This documentation including all documentation incorporated by reference herein such as documentation provided or made available on the BlackBerry website provided or made accessible “AS IS” and “AS AVAILABLE” and without condition, endorsement, guarantee, representation, or warranty of any kind by BlackBerry Limited and its affiliated companies (“BlackBerry”) and BlackBerry assumes no responsibility for any typographical, technical, or other inaccuracies, errors, or omissions in this documentation. To protect BlackBerry’s proprietary and confidential information and/or trade secrets, this documentation may describe some aspects of BlackBerry technology in generalized terms. BlackBerry reserves the right to periodically change information that is contained in this documentation; however, BlackBerry does not commit to providing any such changes, updates, enhancements, or other additions to this documentation to you promptly or at all.

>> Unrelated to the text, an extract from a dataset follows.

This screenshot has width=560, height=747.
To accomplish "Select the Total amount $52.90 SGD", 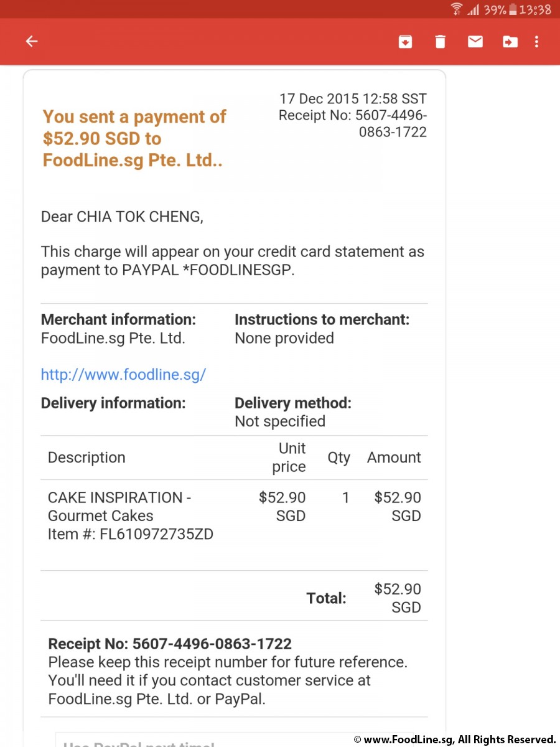I will (x=398, y=598).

This documentation might contain references to third-party sources of information, hardware or software, products or services including components and content such as content protected by copyright and/or third-party websites (collectively the “Third Party Products and Services”). BlackBerry does not control, and is not responsible for, any Third Party Products and Services including, without limitation the content, accuracy, copyright compliance, compatibility, performance, trustworthiness, legality, decency, links, or any other aspect of Third Party Products and Services. The inclusion of a reference to Third Party Products and Services in this documentation does not imply endorsement by BlackBerry of the Third Party Products and Services or the third party in any way.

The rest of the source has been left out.